Axillary tumour burden in women with a fine-needle aspiration/core biopsy-proven positive node on ultrasonography compared to women with a positive sentinel node
British Journal of Surgery Oct 13, 2017
Lloyd P, et al. - An evaluation was performed of the axillary tumour burden in women with a fine-needle aspiration/core biopsy-proven positive node on axillary ultrasonography (AUS) and in those with a positive sentinel node biopsy (SNB). Researchers identified that in comparison to those with SNB-detected metastases, patients with AUS-detected metastases had a higher axillary tumour burden. Around 40 percent of patients with AUS-detected nodal disease indicated one or two nodes with macrometastases and were thus overtreated by axillary lymph node dissection (ALND).
Methods
- Researchers undertook this retrospective cohort study of patients with early breast cancer who had AUS and ALND between 2011 and 2014.
Results
- For the study, 332 patients who had ALND were eligible; 191 (57.5 per cent) in the AUS-positive group and 141 (42.5 per cent) in the SNB-positive group.
- In the AUS-positive group, patients were older at diagnosis (P = 0·018), more frequently had larger tumours (P = 0·002), higher tumour grade (P = 0·005), positive human epidermal growth factor 2 status (P = 0·015), and negative oestrogen receptor status (P < 0·001).

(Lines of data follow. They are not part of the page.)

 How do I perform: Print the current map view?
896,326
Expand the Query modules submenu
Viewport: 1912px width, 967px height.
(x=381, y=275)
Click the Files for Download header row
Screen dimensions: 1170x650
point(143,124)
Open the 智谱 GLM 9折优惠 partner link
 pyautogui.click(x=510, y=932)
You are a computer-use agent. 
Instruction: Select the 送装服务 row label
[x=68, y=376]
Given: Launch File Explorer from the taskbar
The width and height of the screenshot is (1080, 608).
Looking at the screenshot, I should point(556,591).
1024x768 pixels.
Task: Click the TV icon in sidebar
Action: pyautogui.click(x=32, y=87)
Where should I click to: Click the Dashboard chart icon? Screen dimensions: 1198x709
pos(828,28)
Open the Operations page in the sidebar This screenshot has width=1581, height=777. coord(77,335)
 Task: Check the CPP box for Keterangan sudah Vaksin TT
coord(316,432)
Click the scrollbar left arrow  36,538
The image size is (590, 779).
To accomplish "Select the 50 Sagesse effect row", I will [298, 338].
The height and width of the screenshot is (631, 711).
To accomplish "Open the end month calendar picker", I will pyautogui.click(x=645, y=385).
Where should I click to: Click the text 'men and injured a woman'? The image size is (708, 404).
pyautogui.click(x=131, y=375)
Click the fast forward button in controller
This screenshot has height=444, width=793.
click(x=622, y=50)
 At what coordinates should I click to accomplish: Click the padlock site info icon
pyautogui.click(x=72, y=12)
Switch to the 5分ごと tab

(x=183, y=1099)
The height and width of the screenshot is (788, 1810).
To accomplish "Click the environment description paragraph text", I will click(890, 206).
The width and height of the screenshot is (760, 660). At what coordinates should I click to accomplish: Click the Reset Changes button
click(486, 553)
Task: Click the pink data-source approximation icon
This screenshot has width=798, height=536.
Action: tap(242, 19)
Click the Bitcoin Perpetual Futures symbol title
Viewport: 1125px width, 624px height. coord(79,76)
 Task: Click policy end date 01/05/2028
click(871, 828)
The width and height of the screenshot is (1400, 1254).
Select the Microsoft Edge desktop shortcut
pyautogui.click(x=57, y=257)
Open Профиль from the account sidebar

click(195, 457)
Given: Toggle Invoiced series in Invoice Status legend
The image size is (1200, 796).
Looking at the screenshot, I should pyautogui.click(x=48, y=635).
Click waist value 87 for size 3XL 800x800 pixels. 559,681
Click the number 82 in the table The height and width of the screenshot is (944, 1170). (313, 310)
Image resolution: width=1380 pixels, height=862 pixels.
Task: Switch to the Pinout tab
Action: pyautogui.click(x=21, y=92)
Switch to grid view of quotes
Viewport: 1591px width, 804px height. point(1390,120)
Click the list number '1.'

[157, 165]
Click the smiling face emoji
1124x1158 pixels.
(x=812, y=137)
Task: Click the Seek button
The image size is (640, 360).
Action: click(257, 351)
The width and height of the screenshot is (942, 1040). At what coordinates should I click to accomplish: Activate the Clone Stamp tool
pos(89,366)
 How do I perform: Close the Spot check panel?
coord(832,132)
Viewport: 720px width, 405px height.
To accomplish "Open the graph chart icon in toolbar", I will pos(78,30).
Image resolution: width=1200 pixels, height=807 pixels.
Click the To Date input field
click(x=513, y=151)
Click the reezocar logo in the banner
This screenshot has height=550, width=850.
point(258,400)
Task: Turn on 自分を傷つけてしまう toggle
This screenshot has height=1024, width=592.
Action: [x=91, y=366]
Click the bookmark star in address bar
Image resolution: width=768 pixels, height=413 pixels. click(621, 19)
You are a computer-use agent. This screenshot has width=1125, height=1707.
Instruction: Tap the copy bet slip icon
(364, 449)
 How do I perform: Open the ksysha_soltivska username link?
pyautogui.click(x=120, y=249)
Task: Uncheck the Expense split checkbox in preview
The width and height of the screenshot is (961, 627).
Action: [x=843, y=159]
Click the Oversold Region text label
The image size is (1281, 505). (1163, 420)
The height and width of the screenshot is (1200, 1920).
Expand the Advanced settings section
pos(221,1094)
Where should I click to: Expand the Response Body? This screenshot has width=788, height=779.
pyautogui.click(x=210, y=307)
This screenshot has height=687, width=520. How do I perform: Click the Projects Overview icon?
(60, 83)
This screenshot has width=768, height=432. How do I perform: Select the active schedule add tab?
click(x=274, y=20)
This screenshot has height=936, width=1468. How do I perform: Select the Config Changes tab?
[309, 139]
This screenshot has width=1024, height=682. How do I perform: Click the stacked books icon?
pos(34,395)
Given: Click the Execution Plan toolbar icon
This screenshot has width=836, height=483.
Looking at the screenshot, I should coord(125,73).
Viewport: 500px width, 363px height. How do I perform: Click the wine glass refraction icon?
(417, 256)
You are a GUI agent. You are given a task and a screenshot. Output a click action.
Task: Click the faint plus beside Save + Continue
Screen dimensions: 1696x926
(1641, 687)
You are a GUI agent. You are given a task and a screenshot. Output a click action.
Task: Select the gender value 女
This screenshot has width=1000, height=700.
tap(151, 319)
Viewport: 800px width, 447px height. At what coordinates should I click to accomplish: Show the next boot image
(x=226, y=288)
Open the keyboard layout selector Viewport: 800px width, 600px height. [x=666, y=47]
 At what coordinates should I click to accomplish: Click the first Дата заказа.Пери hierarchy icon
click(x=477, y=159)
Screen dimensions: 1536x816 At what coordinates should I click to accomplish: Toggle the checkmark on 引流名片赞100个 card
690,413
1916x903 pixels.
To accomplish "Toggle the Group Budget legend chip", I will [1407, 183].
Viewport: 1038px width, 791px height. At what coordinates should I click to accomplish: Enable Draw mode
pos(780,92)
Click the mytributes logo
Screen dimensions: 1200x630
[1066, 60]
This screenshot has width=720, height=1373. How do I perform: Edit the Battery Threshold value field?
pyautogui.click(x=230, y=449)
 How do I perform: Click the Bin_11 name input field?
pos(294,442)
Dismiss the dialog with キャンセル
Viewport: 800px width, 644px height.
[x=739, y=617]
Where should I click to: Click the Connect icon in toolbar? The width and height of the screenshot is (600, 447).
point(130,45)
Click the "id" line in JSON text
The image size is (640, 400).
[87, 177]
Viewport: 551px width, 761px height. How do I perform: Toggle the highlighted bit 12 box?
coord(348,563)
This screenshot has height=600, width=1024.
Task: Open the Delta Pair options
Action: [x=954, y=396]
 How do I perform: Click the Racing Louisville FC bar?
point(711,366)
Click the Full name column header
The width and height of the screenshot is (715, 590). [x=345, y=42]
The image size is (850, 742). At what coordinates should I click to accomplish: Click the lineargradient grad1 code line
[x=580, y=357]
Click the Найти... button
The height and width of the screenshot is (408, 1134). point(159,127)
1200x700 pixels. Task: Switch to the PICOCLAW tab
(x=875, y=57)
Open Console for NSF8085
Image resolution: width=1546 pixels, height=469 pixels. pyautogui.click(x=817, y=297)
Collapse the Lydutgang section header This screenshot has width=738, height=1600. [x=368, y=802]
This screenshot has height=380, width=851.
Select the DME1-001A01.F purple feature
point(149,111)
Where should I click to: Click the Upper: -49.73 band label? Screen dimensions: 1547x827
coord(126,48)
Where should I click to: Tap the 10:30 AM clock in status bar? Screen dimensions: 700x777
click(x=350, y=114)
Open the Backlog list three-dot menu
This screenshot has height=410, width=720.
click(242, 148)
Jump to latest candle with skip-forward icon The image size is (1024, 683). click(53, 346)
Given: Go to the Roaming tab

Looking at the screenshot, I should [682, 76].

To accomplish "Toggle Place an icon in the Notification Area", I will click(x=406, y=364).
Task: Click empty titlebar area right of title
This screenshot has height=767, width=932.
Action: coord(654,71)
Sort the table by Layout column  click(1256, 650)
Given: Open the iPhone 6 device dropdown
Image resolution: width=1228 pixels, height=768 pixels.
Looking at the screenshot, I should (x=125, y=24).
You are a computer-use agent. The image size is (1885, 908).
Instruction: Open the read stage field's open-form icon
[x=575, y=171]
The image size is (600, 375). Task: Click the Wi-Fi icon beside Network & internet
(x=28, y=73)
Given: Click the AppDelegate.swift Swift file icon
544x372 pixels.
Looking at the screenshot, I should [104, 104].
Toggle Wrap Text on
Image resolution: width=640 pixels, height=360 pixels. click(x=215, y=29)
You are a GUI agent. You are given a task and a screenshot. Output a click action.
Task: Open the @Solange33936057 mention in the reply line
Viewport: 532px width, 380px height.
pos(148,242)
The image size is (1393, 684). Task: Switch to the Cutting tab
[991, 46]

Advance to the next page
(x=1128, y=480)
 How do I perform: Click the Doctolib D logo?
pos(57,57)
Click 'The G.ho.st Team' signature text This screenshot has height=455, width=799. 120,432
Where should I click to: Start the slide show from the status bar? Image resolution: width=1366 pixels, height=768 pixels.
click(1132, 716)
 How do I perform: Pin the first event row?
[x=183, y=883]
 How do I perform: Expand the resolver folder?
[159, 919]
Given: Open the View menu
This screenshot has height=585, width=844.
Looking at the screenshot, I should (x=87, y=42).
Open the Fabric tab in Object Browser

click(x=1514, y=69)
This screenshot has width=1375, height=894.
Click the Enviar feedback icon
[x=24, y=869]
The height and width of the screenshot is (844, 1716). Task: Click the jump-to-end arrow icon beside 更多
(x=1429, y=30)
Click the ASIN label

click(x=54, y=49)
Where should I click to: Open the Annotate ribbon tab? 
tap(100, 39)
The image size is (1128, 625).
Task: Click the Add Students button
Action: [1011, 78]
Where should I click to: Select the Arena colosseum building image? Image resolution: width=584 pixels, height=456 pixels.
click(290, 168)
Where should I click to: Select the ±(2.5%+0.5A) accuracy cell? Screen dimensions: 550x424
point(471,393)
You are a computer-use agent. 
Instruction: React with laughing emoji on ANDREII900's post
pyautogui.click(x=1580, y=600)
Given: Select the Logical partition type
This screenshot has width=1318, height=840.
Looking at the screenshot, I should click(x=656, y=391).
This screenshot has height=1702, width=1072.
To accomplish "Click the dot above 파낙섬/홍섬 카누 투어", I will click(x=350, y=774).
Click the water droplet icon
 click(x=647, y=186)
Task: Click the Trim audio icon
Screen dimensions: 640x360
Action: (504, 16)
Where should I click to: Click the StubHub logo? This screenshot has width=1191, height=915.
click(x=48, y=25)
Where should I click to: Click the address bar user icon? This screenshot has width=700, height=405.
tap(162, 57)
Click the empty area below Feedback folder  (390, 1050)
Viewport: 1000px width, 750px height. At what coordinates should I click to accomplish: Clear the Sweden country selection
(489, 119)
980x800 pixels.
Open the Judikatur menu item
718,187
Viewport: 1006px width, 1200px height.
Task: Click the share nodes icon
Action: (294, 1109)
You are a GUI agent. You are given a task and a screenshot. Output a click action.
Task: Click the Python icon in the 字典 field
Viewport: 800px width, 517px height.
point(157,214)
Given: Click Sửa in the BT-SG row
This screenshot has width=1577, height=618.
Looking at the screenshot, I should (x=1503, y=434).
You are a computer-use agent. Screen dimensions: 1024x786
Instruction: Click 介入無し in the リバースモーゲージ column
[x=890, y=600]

- In addition, the AUS-positive group indicated a larger number of lymph nodes with macrometastases (P < 0·001) and had more frequently extranodal invasion (P < 0·001).
- 40.3 per cent of patients (77 of 191) in the AUS-positive group had only one or two nodes with macrometastases identified at histology after ALND.
- The presence of two or fewer macrometastases at ALND were associated with tumour size no larger than 20 mm, invasive ductal or lobular histology and breast-conserving surgery.
- In multiple logistic regression analysis, only tumour size and tumour histology remained significant.